Problem = Select each line in the records below that contains the word "height", and copy those lines.

Data listing =
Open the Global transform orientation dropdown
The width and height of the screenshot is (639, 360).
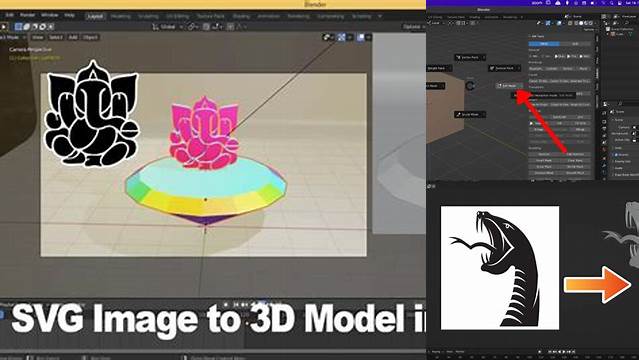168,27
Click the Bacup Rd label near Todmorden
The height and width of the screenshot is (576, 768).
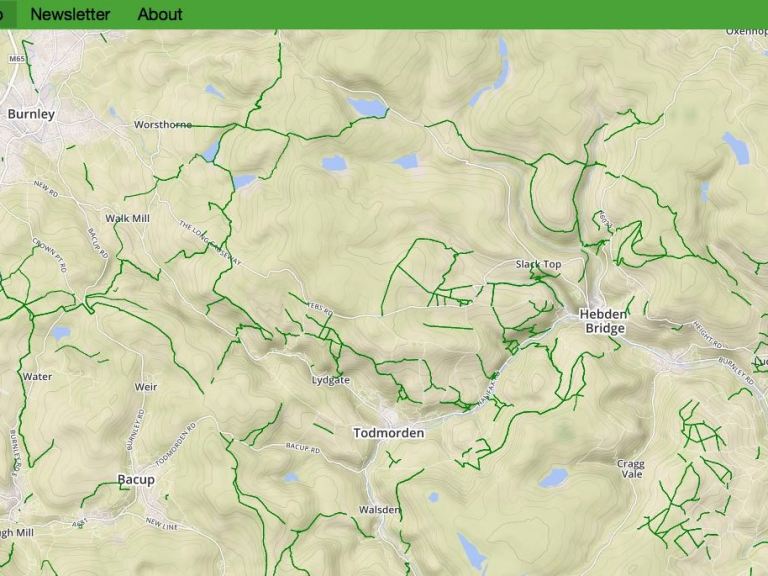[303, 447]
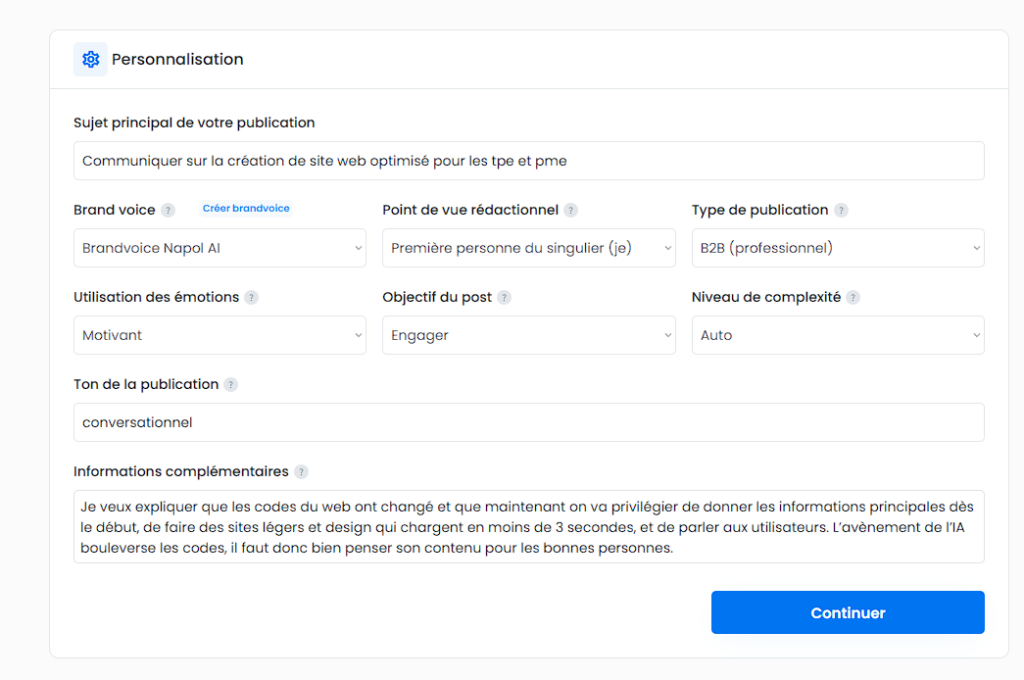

---

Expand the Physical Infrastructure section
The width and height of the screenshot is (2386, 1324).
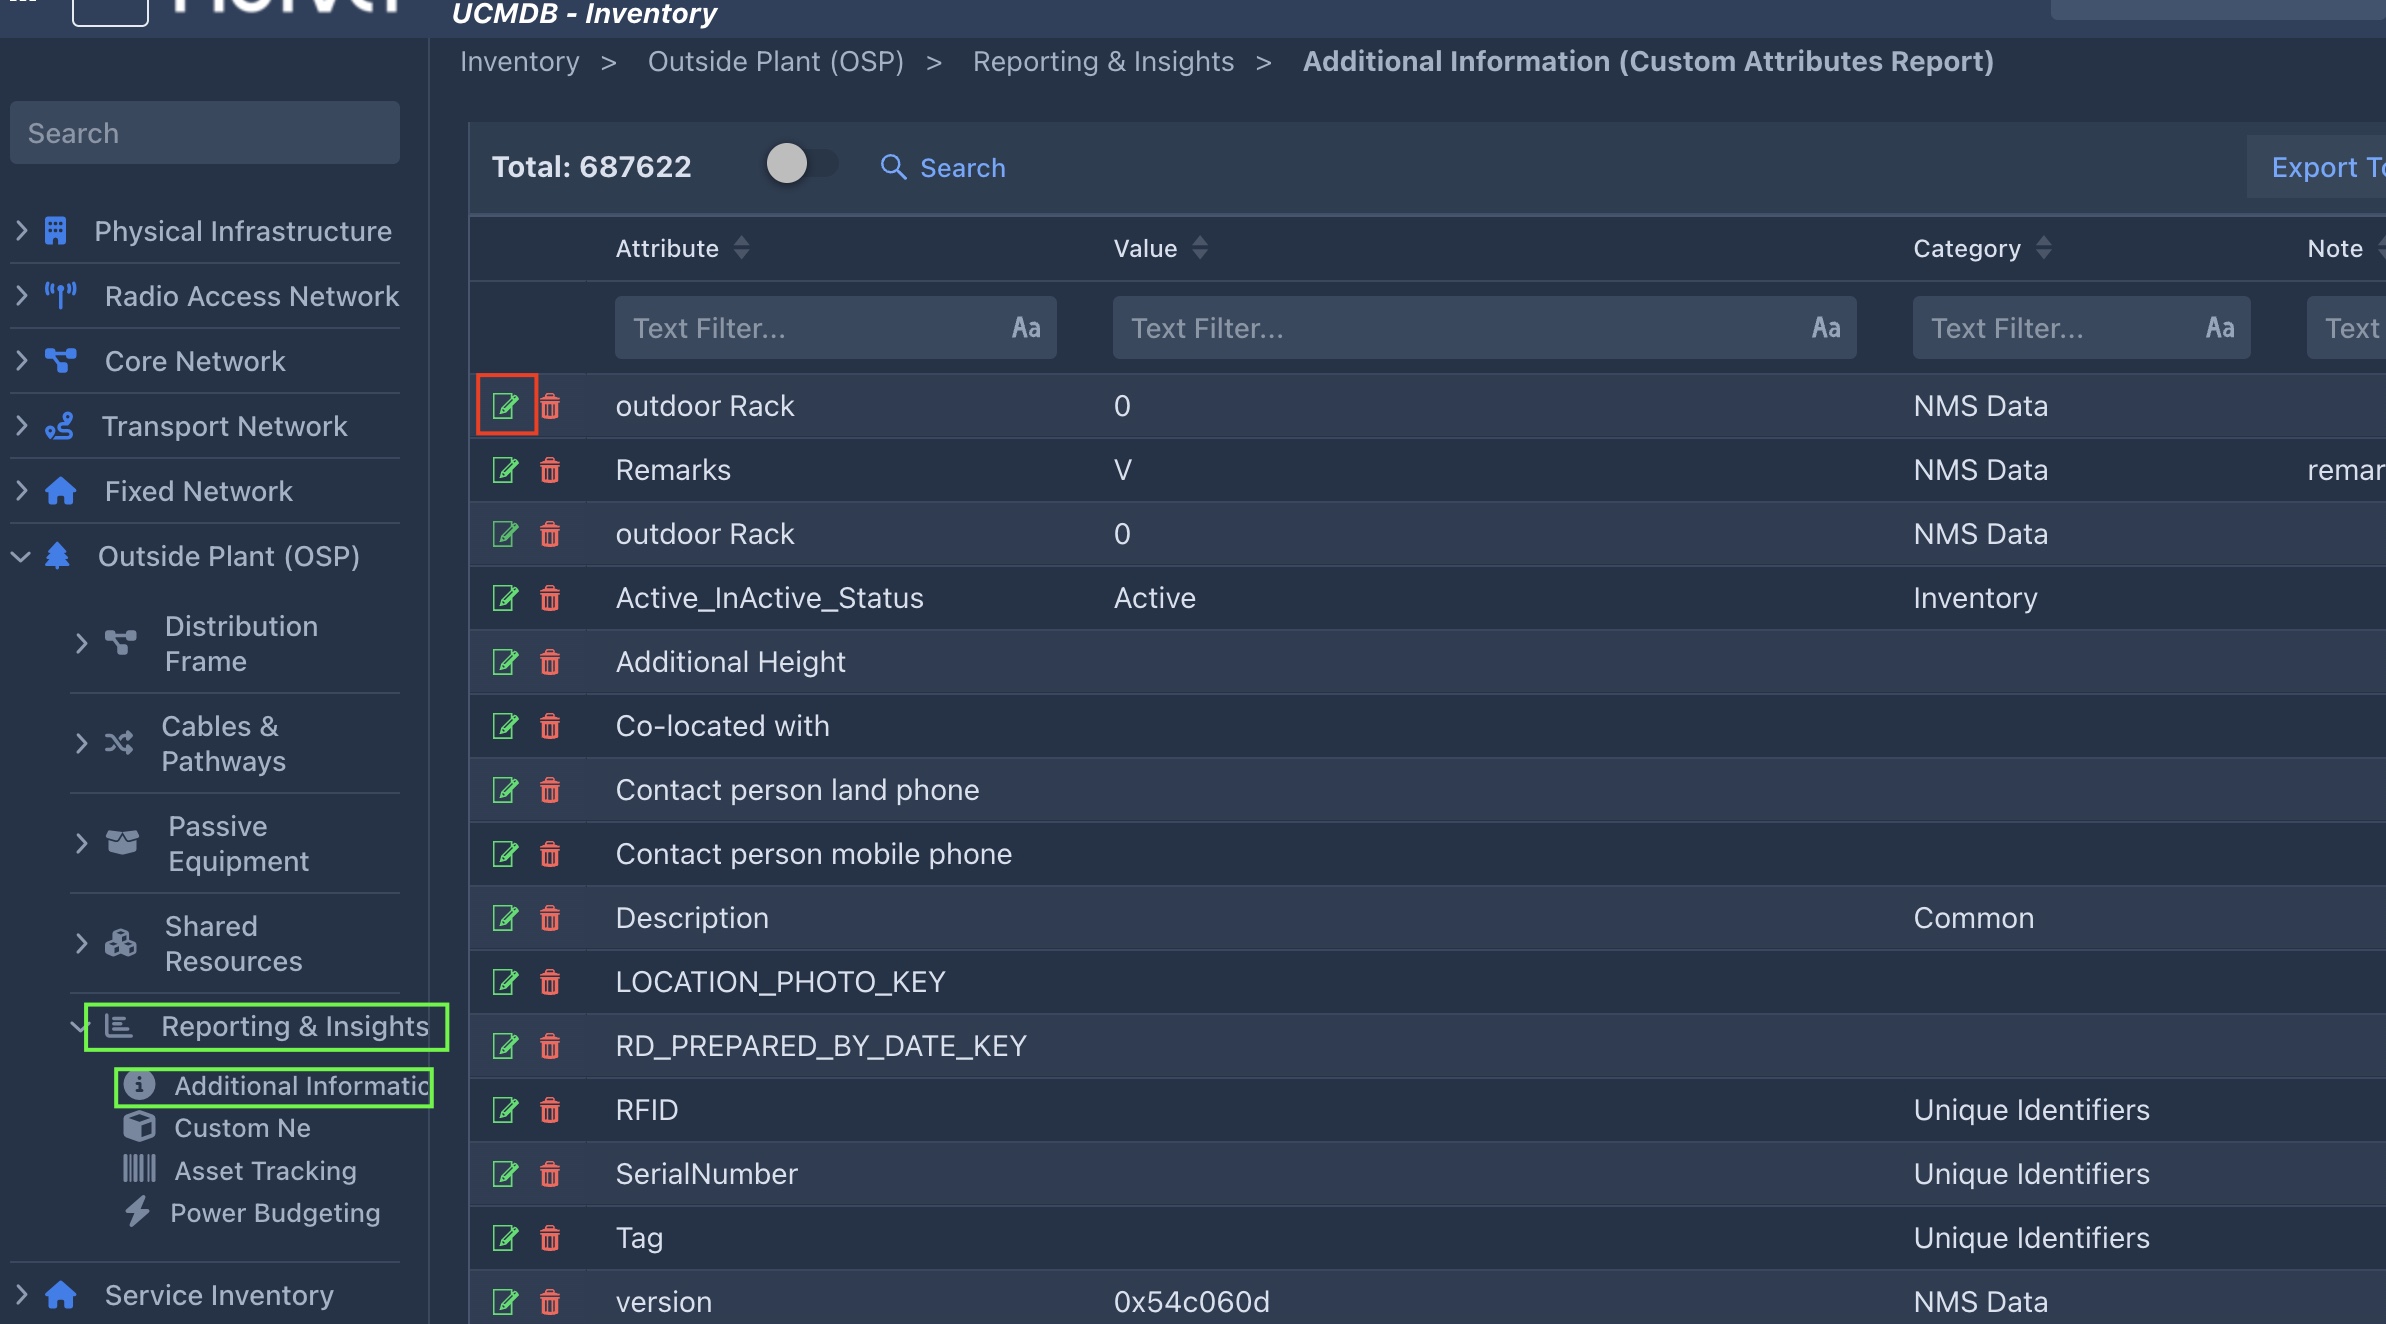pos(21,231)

Worked solution =
The width and height of the screenshot is (639, 360).
The height and width of the screenshot is (576, 768).
The width and height of the screenshot is (2386, 1324).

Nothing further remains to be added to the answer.